PROBLEM REQUIREMENTS: Within the material below, transcribe exactly the lines from the one holding "The image size is (1568, 741)." through the one holding "You are a computer-use agent. Viewport: 1328px", keeping both ends and skipping the rest.

*** Opening of DATASET CONTENT ***

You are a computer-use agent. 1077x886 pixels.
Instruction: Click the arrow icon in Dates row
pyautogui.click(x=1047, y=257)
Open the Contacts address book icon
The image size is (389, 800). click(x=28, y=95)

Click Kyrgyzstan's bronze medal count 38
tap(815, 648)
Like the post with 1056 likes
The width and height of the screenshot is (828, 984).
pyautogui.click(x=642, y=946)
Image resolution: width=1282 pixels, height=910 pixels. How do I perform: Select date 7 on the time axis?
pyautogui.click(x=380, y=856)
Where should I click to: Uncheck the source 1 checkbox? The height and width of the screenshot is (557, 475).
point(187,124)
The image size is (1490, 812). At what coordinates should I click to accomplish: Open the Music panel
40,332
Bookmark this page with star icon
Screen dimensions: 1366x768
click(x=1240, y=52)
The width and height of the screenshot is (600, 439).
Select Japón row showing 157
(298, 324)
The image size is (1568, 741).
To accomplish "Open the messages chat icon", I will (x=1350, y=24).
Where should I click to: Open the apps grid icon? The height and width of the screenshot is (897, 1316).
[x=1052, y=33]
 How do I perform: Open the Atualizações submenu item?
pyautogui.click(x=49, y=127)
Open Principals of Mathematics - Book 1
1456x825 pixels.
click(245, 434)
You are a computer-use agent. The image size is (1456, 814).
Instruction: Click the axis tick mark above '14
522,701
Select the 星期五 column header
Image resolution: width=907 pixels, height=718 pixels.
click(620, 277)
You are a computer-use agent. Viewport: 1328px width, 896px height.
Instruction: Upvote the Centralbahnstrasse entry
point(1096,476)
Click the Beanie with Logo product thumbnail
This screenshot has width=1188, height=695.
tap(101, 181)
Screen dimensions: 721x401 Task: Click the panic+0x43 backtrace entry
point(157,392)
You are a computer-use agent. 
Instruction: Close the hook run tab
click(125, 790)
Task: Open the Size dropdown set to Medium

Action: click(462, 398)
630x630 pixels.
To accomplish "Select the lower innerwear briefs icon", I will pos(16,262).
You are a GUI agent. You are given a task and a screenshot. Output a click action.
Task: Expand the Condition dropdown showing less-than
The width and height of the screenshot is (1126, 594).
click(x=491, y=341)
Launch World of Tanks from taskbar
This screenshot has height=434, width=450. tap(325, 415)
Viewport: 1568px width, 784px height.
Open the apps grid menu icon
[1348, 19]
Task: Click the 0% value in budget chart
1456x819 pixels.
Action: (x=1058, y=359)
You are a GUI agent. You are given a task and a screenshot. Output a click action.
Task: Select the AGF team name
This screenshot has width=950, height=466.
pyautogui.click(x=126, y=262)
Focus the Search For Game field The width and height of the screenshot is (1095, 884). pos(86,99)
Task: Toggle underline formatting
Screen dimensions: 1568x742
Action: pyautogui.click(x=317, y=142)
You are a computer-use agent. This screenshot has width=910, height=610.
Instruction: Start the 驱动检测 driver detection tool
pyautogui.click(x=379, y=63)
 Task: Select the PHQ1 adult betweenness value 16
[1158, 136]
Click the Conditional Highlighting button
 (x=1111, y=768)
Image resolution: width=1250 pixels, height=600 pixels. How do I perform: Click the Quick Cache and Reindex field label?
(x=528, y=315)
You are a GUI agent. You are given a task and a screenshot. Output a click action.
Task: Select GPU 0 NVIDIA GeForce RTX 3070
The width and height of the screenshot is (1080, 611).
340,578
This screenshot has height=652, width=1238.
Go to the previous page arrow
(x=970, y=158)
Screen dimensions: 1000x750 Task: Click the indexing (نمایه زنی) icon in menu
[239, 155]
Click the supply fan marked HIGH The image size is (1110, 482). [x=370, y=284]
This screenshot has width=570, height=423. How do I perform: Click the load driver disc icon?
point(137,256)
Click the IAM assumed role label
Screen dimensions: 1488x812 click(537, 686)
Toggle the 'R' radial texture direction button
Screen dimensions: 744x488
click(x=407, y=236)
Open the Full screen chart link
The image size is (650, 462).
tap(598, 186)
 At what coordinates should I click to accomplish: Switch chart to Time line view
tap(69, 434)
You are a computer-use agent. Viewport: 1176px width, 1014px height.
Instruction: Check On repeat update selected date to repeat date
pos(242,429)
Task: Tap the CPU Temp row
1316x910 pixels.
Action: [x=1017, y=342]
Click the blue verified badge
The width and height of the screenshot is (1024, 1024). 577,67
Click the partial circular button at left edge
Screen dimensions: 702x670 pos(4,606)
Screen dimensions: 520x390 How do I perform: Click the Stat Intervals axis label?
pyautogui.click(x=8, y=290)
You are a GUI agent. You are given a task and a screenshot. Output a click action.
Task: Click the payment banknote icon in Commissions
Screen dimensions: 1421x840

*** Close of DATASET CONTENT ***

WORKED SOLUTION:
The image size is (1568, 741).
To accomplish "Open the messages chat icon", I will (x=1350, y=24).
Where should I click to: Open the apps grid icon? The height and width of the screenshot is (897, 1316).
[x=1052, y=33]
 How do I perform: Open the Atualizações submenu item?
pyautogui.click(x=49, y=127)
Open Principals of Mathematics - Book 1
1456x825 pixels.
click(245, 434)
You are a computer-use agent. The image size is (1456, 814).
Instruction: Click the axis tick mark above '14
522,701
Select the 星期五 column header
Image resolution: width=907 pixels, height=718 pixels.
click(620, 277)
You are a computer-use agent. Viewport: 1328px width, 896px height.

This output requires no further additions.